Students and employment pathways

New research led by Dr Kate Kelly has examined factors influencing how well students understand employment pathways.

New research led by Dr Kate Kelly has shown that course type, rather than demographic background, is the strongest indicator of how well students understand employment pathways.

“Universities are under growing pressure to ensure that study leads to meaningful employment, yet many students begin their studies without fully understanding how their course connects to their career goal,” she explains.

“This means that students may move through their degree with misplaced certainty, which increases the risk of disengagement, dissatisfaction and missed job opportunities.”

To address this, Dr Kelly and her team examined students’ knowledge-confidence profiles, the relationship between how well students understood the careers linked to their course and how confident they felt they were in the right course to reach their career goal.

“We found that students’ expectations about education-employment pathways varied widely,” she says. “Importantly, knowledge-confidence profiles were not associated with demographic factors such as socio-economic status, first-generation status, or disability.”

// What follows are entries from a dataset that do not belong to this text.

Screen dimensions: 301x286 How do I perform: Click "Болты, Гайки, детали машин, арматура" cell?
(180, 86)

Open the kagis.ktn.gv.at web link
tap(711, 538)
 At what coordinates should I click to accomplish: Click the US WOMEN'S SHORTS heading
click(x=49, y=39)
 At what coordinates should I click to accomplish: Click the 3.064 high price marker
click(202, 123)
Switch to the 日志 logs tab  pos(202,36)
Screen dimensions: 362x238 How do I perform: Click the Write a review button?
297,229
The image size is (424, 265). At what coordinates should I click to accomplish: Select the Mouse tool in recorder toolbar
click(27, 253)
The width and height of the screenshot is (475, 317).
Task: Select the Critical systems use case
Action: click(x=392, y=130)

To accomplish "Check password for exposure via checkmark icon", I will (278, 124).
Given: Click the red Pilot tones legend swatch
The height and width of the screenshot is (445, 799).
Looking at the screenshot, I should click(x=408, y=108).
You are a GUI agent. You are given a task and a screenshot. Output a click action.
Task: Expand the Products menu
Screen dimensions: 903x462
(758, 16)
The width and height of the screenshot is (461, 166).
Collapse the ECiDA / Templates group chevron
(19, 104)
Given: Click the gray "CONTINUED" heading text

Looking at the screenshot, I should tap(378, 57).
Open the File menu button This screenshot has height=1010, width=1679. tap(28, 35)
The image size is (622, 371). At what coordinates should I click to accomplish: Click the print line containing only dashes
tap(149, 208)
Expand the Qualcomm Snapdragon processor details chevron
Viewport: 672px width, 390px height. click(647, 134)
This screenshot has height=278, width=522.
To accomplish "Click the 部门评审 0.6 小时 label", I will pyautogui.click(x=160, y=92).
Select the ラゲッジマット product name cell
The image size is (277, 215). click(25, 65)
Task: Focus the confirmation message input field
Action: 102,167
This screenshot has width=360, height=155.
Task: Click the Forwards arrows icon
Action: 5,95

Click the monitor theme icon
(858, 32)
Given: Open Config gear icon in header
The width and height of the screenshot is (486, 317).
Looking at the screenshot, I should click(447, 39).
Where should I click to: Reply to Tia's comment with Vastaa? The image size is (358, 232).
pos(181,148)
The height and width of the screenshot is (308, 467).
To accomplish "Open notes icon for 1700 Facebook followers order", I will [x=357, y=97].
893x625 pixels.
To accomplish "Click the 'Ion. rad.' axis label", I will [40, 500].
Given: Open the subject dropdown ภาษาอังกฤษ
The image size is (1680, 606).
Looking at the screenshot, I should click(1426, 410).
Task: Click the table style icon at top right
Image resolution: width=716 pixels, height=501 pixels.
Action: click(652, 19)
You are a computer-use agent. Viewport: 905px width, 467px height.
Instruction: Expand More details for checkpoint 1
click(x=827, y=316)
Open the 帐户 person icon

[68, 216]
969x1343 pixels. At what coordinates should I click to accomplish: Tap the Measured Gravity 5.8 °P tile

Instead, the research pointed to the type of course students were enrolled in.

“Students in generalist and mixed degrees had more limited knowledge of career pathways, even when they felt confident, whereas students in specialised degrees showed both strong knowledge and high confidence,” she says.

Dr Kelly says the findings “challenge dominant demographic-based models” that focus on student characteristics.

“They also highlight the need for early, course-embedded employability support, especially in generalist and mixed degrees.”

The next phase of Dr Kelly’s research will focus on how students’ knowledge and confidence change over time, and whether mismatches are linked to engagement, performance and retention.